Why 'Useful Delusions' can sometimes make us vulnerable to misinformation
Our brain doesn't always help us see reality as it is, argues the author of 'Useful Delusions'
It doesn't matter whether it's politics, science or public health, we seem to be living in an infodemic, in which viral misinformation is leading to an increasing number of people to fall victim to delusional thinking.
False beliefs can threaten our health, environment and even democracies, and yet, science journalist Shankar Vendantam argues that science suggests that in some contexts, delusions can not only be a good thing, but are a necessary part of human psychology and cognition.
Shankar Vendantam is the host of the podcast and radio show, Hidden Brain, and the co-author of the book Useful Delusions: The Power and Paradox of the Self-Deceiving Brain.
In an interview with Quirks & Quarks host Bob McDonald, he said a great example of a useful delusion is the way. parents think about their children who they nearly universally believe to be smarter, better looking, more gifted and kinder than they actually are.
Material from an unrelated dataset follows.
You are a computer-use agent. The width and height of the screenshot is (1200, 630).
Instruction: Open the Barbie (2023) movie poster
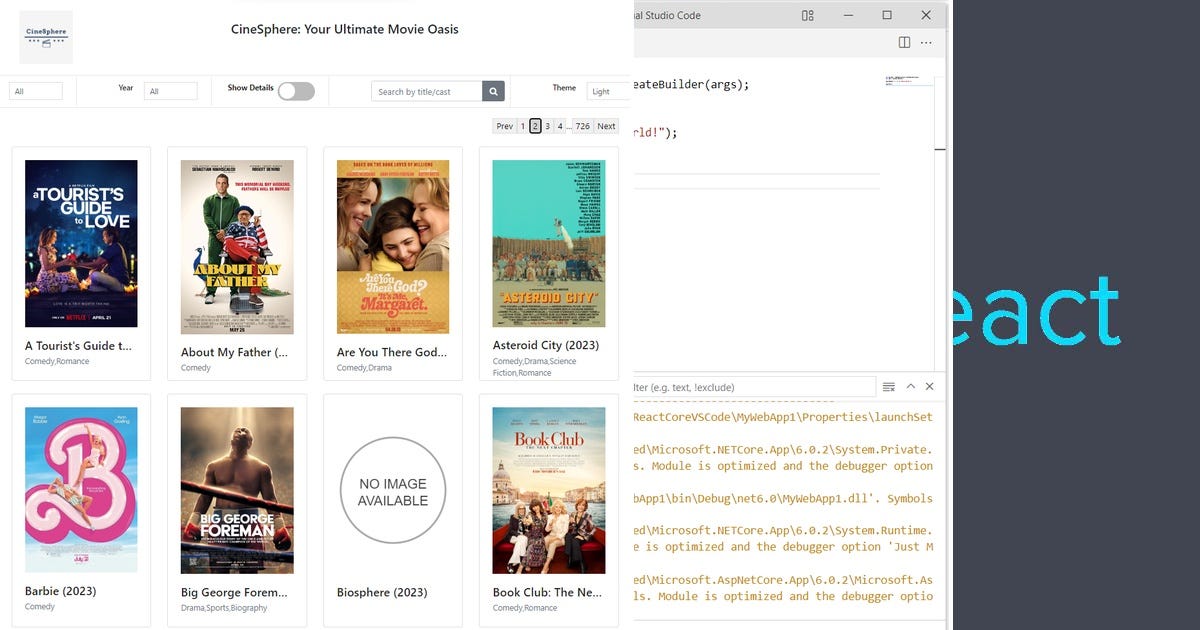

As parenting is hard, time-consuming and expensive, Vendantam argues these delusions can be functional, since these beliefs about their children make people better parents.
The tendency of our brains, however, in the context of rampant misinformation coming at us from all directions, has led to dangerous delusions for some people, including that COVID-19 isn't real, or that vaccines aren't safe, or that climate change is a hoax.